→ WORK TO COMPLETE
Exactly as they appear below, repeat the lines from the one with "Política de Privacitat (592, 796)" through the one with "Cookie policy (443, 1273)". Drop every picture.

→ RECORDS TO PROCESS
* * * * *
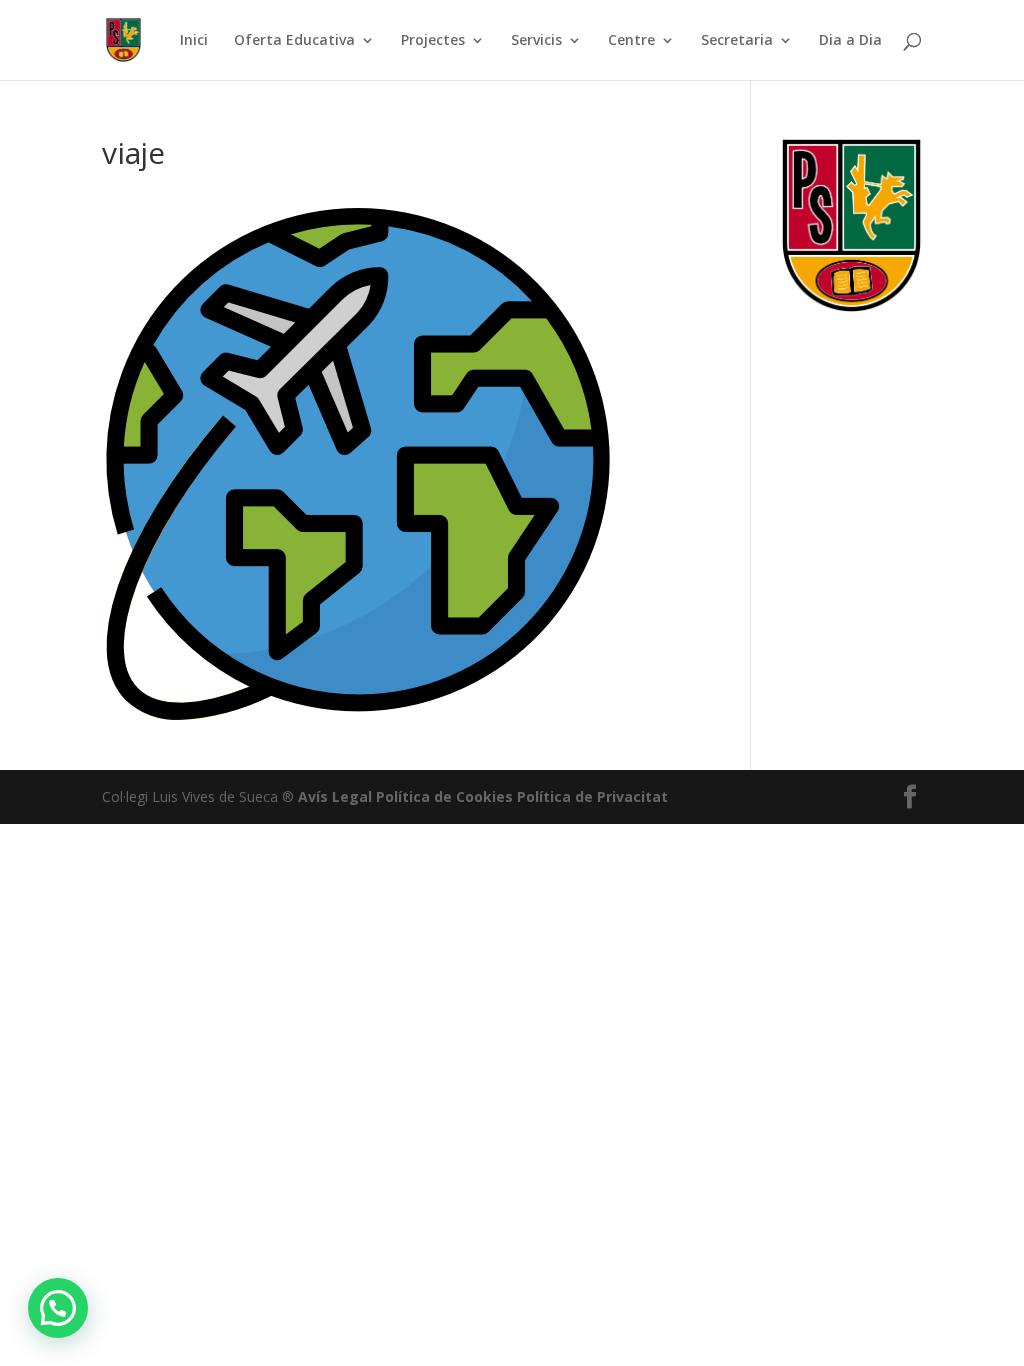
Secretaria (737, 41)
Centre (631, 41)
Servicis (536, 41)
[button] (58, 1308)
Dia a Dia (850, 41)
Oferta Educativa (294, 41)
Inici (194, 41)
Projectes (433, 41)
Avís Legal (335, 796)
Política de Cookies (444, 796)
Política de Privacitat (592, 796)
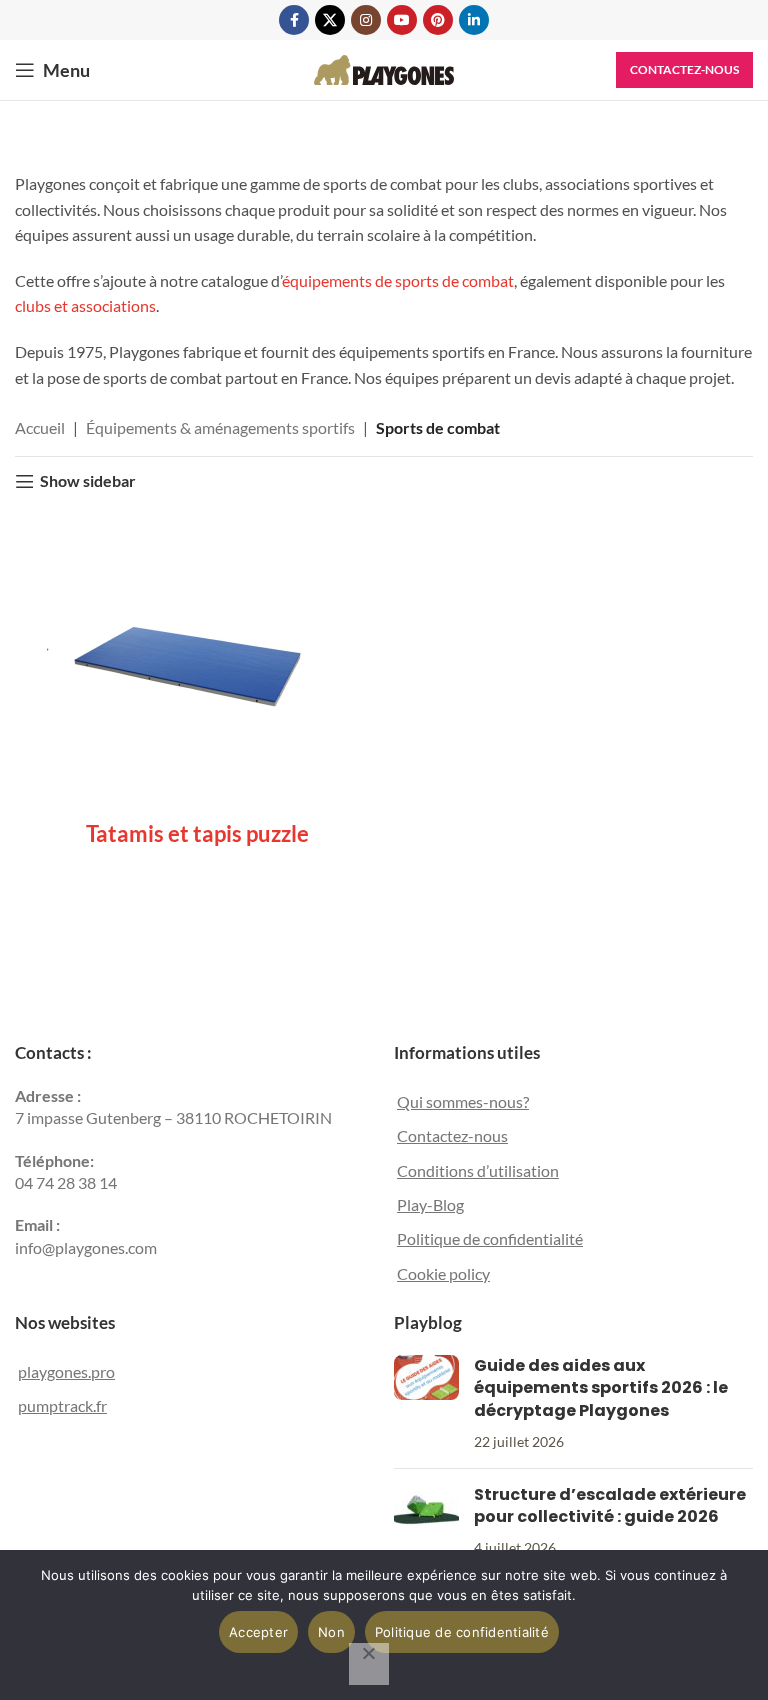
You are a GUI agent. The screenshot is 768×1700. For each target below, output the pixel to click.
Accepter (258, 1632)
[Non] (369, 1664)
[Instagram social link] (366, 20)
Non (331, 1632)
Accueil (40, 427)
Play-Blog (430, 1204)
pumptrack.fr (62, 1405)
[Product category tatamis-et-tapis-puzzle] (197, 685)
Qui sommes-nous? (463, 1101)
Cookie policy (443, 1273)
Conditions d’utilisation (478, 1170)
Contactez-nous (684, 69)
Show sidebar (88, 481)
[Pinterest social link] (438, 20)
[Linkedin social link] (474, 20)
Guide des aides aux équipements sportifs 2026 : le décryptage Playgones (601, 1388)
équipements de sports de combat (398, 280)
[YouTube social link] (402, 20)
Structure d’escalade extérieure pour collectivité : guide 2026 (610, 1505)
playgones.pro (66, 1371)
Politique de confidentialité (490, 1238)
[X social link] (330, 20)
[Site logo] (384, 67)
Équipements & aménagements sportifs (220, 427)
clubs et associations (85, 305)
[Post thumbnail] (426, 1404)
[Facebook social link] (294, 20)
* * * * *
→ TASK SOLUTION
Política de Privacitat (592, 796)
You are a GUI agent. The screenshot is 768×1700. For each target below, output the pixel to click.
Accepter (258, 1632)
[Non] (369, 1664)
[Instagram social link] (366, 20)
Non (331, 1632)
Accueil (40, 427)
Play-Blog (430, 1204)
pumptrack.fr (62, 1405)
[Product category tatamis-et-tapis-puzzle] (197, 685)
Qui sommes-nous? (463, 1101)
Cookie policy (443, 1273)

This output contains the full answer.